### SOURCE MATERIAL
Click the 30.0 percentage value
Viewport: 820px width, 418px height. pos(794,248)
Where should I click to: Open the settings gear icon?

* * *

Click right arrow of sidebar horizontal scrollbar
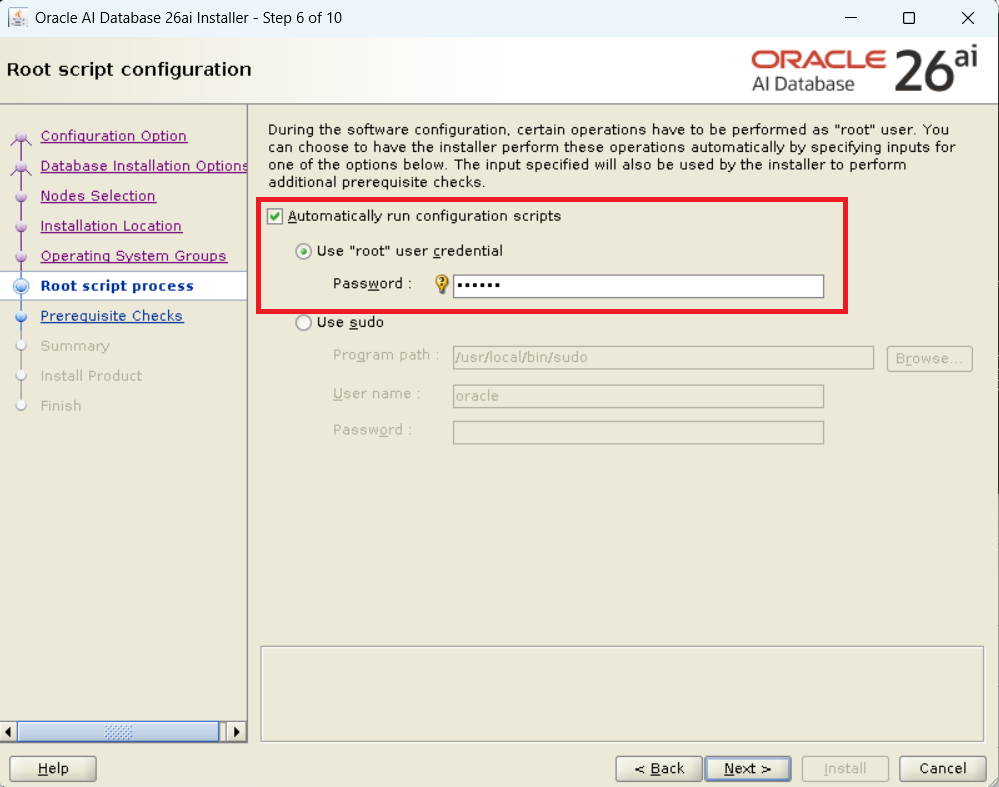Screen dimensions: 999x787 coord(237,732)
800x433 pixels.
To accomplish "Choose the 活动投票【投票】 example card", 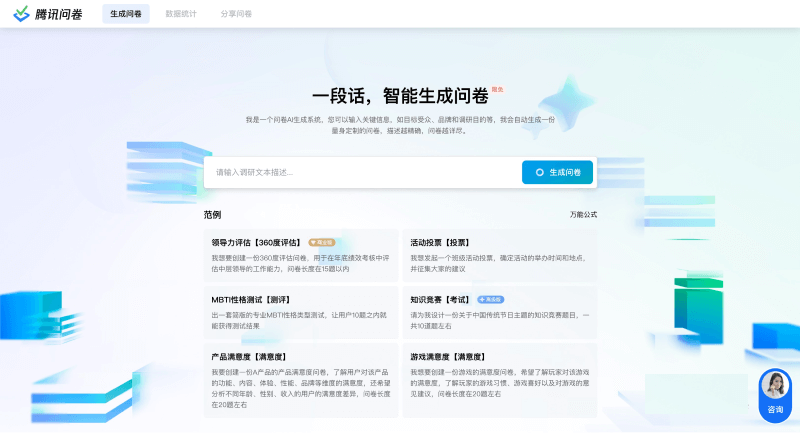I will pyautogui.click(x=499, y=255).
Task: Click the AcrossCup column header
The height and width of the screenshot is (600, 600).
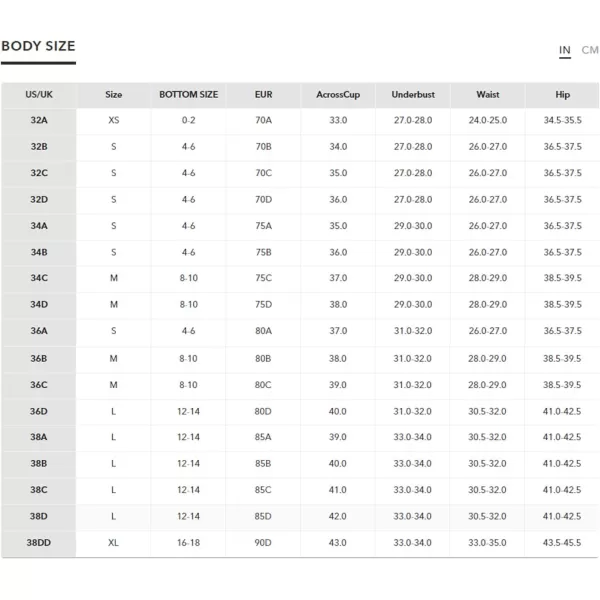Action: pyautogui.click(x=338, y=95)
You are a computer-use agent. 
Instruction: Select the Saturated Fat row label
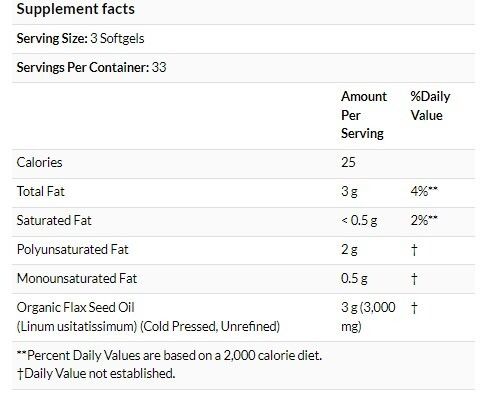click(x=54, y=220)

* * *

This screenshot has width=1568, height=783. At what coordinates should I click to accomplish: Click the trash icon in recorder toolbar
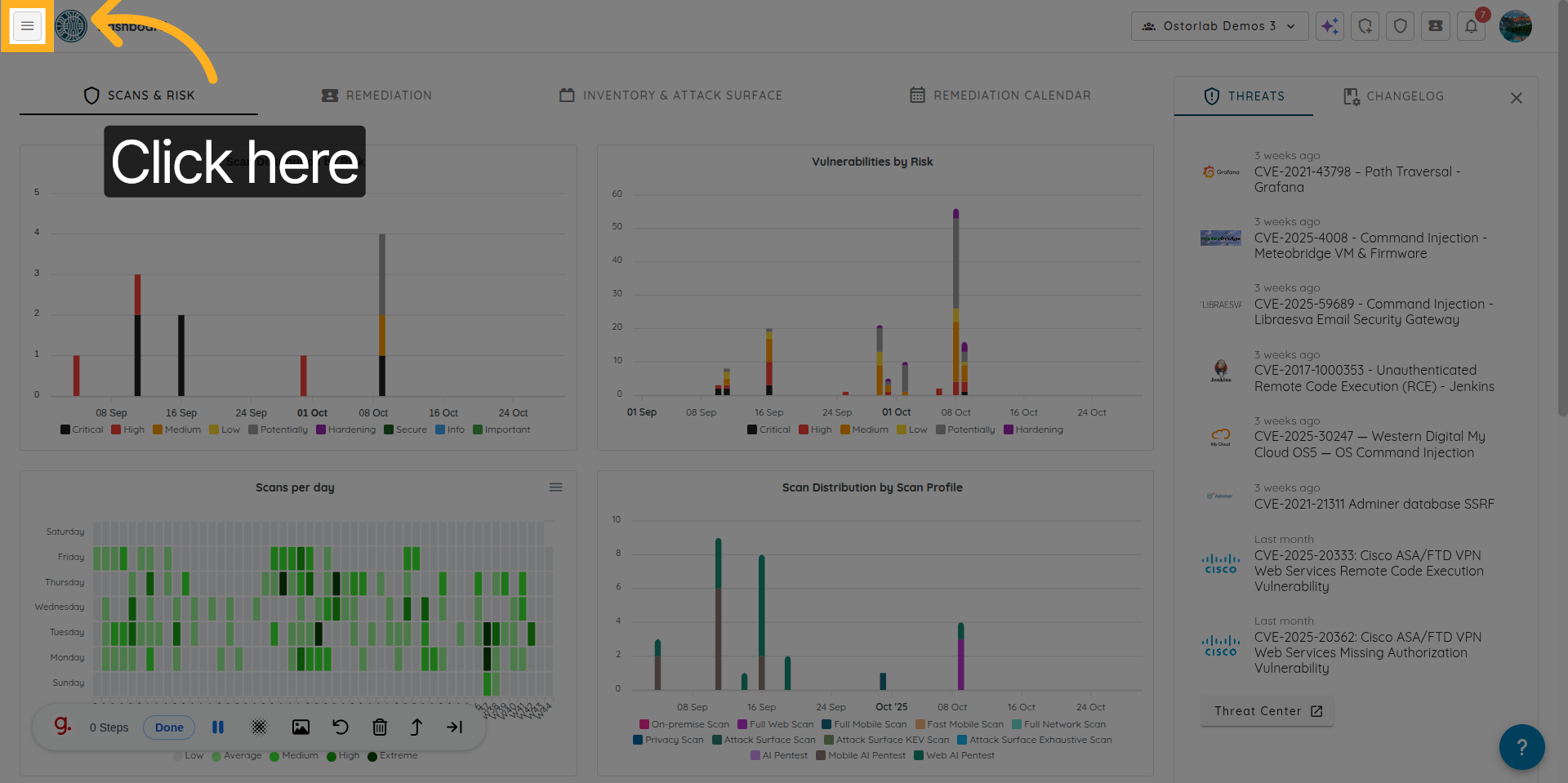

### TASK
For the lines above, output exactly those from the line containing "Click the 30.0 percentage value" through the line containing "Where should I", and skip the others.

### ANSWER SPACE
Click the 30.0 percentage value
Viewport: 820px width, 418px height. pos(794,248)
Where should I click to: Open the settings gear icon?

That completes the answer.